I am self managing the property do i need to tell the agency of my intentions since they are the one who drafted the contract.

Please help and thamk you in advance

theangrylandlord

Be wary of advice from a forum, especially my own.
Always do your own research.

It all depends on when the tenancy started
When you got the notice
When the tenatpnt complained to you etc
What exactly is the form of the notice
Have you served a section 21 already if so was it before you got the notice? Was it before any complaint was made by the tenant...

If the tenancy started after 1st Oct 2015..(?)
That means your tenancy agreement is subject to the Deregulation Act 2015
Of which section 33 is all about preventing retaliatory evictions...

About a year ago the landlord sites were ablaze with articles about the potential mischief this could cause....

Anyway without more info (i.e.
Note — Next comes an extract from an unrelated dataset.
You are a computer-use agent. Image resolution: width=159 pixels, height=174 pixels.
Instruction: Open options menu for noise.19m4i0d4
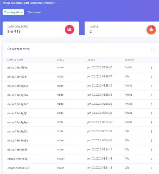[151, 77]
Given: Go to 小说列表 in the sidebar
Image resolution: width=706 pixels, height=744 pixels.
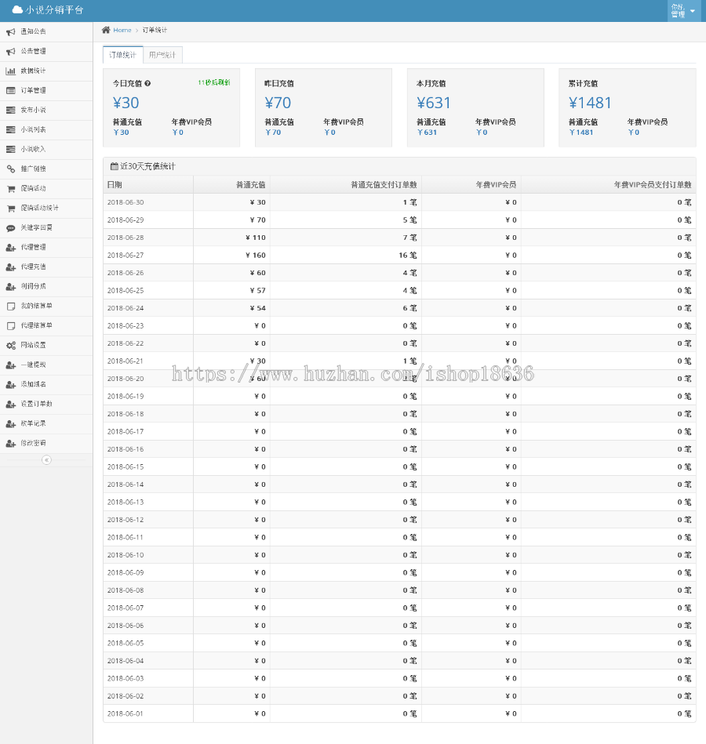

Exactly what notice was received and a full timeline of events) its hard to be sure but there is a question as to whether the a section 21 if served now will be valid...

The specifc statute stiplulates a section 21 cannot be served within 6 months of a "relevant notice" being served
Where a relevant notice is
(a)a notice served under section 11 of the Housing Act 2004 (improvement notices relating to category 1 hazards),
(b)a notice served under section 12 of that Act (improvement notices relating to category 2 hazards), or
(c)a notice served under section 40(7) of that Act (emergency remedial action);

so need more info to answer your questions fully

Best of luck

Hippogriff

If, as you suspect, both parties are equally fed-up - instead of serving a notice you could consider offering early surrender? They might just go for it...

I'd expect a bit of horse-trading, but it might be worth it - only you will know.